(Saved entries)
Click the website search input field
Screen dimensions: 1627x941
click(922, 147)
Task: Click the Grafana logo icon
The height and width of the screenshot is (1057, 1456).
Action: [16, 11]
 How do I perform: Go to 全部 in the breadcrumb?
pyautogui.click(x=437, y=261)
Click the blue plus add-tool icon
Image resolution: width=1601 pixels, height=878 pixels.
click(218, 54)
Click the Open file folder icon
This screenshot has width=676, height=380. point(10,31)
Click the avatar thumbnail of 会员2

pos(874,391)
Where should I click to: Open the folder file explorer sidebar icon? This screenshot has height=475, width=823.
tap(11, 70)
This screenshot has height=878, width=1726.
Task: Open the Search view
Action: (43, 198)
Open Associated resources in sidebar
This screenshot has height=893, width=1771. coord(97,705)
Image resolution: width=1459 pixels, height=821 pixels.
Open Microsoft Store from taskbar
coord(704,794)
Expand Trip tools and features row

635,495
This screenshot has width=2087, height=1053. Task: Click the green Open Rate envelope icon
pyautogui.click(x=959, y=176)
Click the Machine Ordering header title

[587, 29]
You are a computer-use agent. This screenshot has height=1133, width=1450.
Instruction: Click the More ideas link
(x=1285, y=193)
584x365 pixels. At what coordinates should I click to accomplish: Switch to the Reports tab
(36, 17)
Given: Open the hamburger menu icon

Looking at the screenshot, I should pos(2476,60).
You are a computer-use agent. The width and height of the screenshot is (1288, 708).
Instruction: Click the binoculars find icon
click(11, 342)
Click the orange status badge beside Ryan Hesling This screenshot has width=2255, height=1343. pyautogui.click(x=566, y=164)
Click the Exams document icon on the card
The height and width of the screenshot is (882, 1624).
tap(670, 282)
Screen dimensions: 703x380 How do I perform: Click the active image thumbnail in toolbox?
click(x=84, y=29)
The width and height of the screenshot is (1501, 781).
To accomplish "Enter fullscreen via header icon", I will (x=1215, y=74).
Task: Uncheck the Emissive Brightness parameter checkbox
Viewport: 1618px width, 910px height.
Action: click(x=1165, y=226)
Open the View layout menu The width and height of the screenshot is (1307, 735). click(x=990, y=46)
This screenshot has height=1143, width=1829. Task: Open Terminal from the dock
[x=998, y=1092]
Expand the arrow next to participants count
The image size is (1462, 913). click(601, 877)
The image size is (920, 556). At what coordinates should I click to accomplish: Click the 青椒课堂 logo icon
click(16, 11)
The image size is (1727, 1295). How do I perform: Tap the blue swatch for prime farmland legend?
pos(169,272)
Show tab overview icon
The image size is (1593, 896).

◆ DIRECTIONS FOR THIS TASK
Output the records above in full, with nothing altered.

◆ WRITTEN SOLUTION
Click the website search input field
Screen dimensions: 1627x941
click(922, 147)
Task: Click the Grafana logo icon
The height and width of the screenshot is (1057, 1456).
Action: [16, 11]
 How do I perform: Go to 全部 in the breadcrumb?
pyautogui.click(x=437, y=261)
Click the blue plus add-tool icon
Image resolution: width=1601 pixels, height=878 pixels.
click(218, 54)
Click the Open file folder icon
This screenshot has width=676, height=380. point(10,31)
Click the avatar thumbnail of 会员2

pos(874,391)
Where should I click to: Open the folder file explorer sidebar icon? This screenshot has height=475, width=823.
tap(11, 70)
This screenshot has height=878, width=1726.
Task: Open the Search view
Action: (43, 198)
Open Associated resources in sidebar
This screenshot has height=893, width=1771. coord(97,705)
Image resolution: width=1459 pixels, height=821 pixels.
Open Microsoft Store from taskbar
coord(704,794)
Expand Trip tools and features row

635,495
This screenshot has width=2087, height=1053. Task: Click the green Open Rate envelope icon
pyautogui.click(x=959, y=176)
Click the Machine Ordering header title

[587, 29]
You are a computer-use agent. This screenshot has height=1133, width=1450.
Instruction: Click the More ideas link
(x=1285, y=193)
584x365 pixels. At what coordinates should I click to accomplish: Switch to the Reports tab
(36, 17)
Given: Open the hamburger menu icon

Looking at the screenshot, I should pos(2476,60).
You are a computer-use agent. The width and height of the screenshot is (1288, 708).
Instruction: Click the binoculars find icon
click(11, 342)
Click the orange status badge beside Ryan Hesling This screenshot has width=2255, height=1343. pyautogui.click(x=566, y=164)
Click the Exams document icon on the card
The height and width of the screenshot is (882, 1624).
tap(670, 282)
Screen dimensions: 703x380 How do I perform: Click the active image thumbnail in toolbox?
click(x=84, y=29)
The width and height of the screenshot is (1501, 781).
To accomplish "Enter fullscreen via header icon", I will (x=1215, y=74).
Task: Uncheck the Emissive Brightness parameter checkbox
Viewport: 1618px width, 910px height.
Action: click(x=1165, y=226)
Open the View layout menu The width and height of the screenshot is (1307, 735). click(x=990, y=46)
This screenshot has height=1143, width=1829. Task: Open Terminal from the dock
[x=998, y=1092]
Expand the arrow next to participants count
The image size is (1462, 913). click(601, 877)
The image size is (920, 556). At what coordinates should I click to accomplish: Click the 青椒课堂 logo icon
click(16, 11)
The image size is (1727, 1295). How do I perform: Tap the blue swatch for prime farmland legend?
pos(169,272)
Show tab overview icon
The image size is (1593, 896).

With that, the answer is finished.